Repeated, high-dose methamphetamine (METH) administrations cause persistent striatal dopaminergic deficits (for review, see Gibb et al., 1994; Brown and Yamamoto, 2003). Although mechanisms contributing to this phenomenon remain to be elucidated fully, dopamine (DA) (Wagner et al., 1983; Schmidt et al., 1985), the DA transporter (DAT) (Schmidt and Gibb, 1985; Fumagalli et al., 1998), hyperthermia (Bowyer et al., 1992), glutamate (Sonsalla et al., 1989; Mark et al., 2004), microglial activation (LaVoie et al., 2004; Thomas et al., 2004), and reactive species (Giovanni et al., 1995; Yamamoto and Zhu, 1998; Gluck et al., 2001; Imam et al., 2001) are among the contributing factors. Repeated, high-dose METH injections also rapidly (within 1 h after the final METH administration) decrease plasmalemmal DA uptake, as assessed in striatal synaptosomes prepared from treated rats. As with METH-induced striatal dopaminergic deficits, DA, reactive species, and hyperthermia contribute to this rapid decrease in DAT function (for review, see Fleckenstein et al., 2000).

In addition to effects described above, repeated, high-dose METH administrations also cause the formation of high molecular mass (greater than approximately 120 kDa) DAT-associated complexes, as assessed 24 h after treatment.
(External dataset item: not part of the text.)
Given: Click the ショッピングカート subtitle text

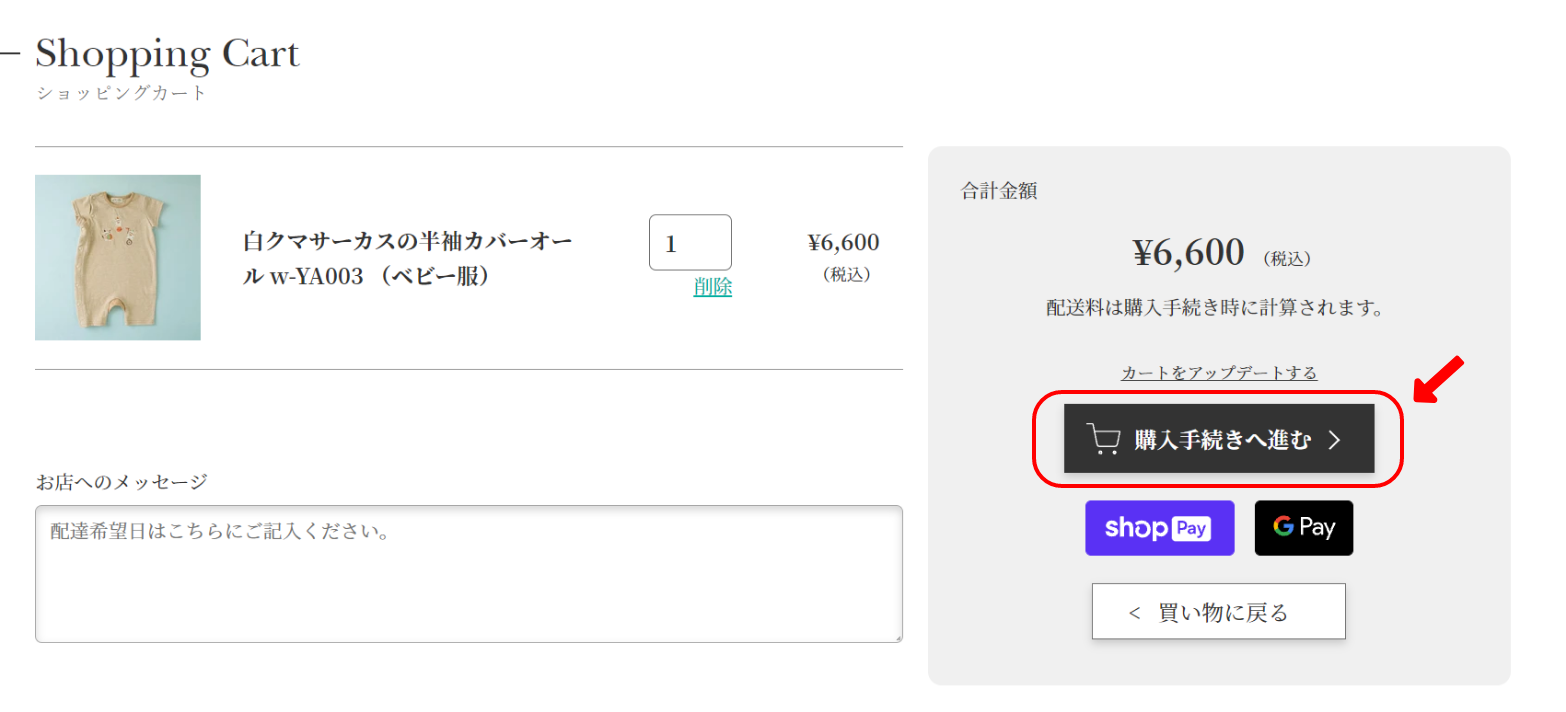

This phenomenon is attenuated by either prevention of METH-induced hyperthermia or pretreatment with the DA synthesis inhibitor, α-methyl-p-tyrosine (α-MT) (Baucum et al., 2004). Reactive species also are implicated in DAT complex formation because in vitro exposure to the reducing agent, β-mercaptoethanol, reverses this process (Baucum et al., 2004). Concurrent with METH-induced DAT complex formation, METH treatment causes a loss of DAT monomer immunoreactivity and a decrease in DAT function (Baucum et al., 2004). However, mechanisms underlying these phenomena and their relationship to DAT complex formation remained to be elucidated. Furthermore, the regional specificity of DAT complex formation remained unknown. In accordance, the present study addresses these issues. Results revealed regional specificity in DAT complex formation and that this phenomenon was not exclusive to METH treatment. Furthermore, the data demonstrated a negative correlation between METH-induced complex formation and loss of DAT function. Finally, these studies, taken together with previous reports, suggest a multifaceted role for D2 receptors in affecting METH-induced alterations in the DAT and its function.

Materials and Methods

Animals. Male Sprague-Dawley rats (290-400 g; Charles River Laboratories, Inc., Raleigh, NC) were maintained under controlled lighting and temperature conditions, with food and water provided ad libitum. Rats were housed three animals per cage during treatment. METH-treated rats were maintained at warmer temperatures to assure METH-induced hyperthermia. Temperatures were assessed at 1-h intervals beginning 30 min before the first saline or METH administration, and mean temperatures after the first saline or METH administration over the course of treatment were determined for all groups. Rats were sacrificed by decapitation. All procedures were conducted in accordance with National Institutes of Health Guidelines for the Care and Use of Laboratory Animals and approved by the University of Utah Institutional Animal Care and Use Committee.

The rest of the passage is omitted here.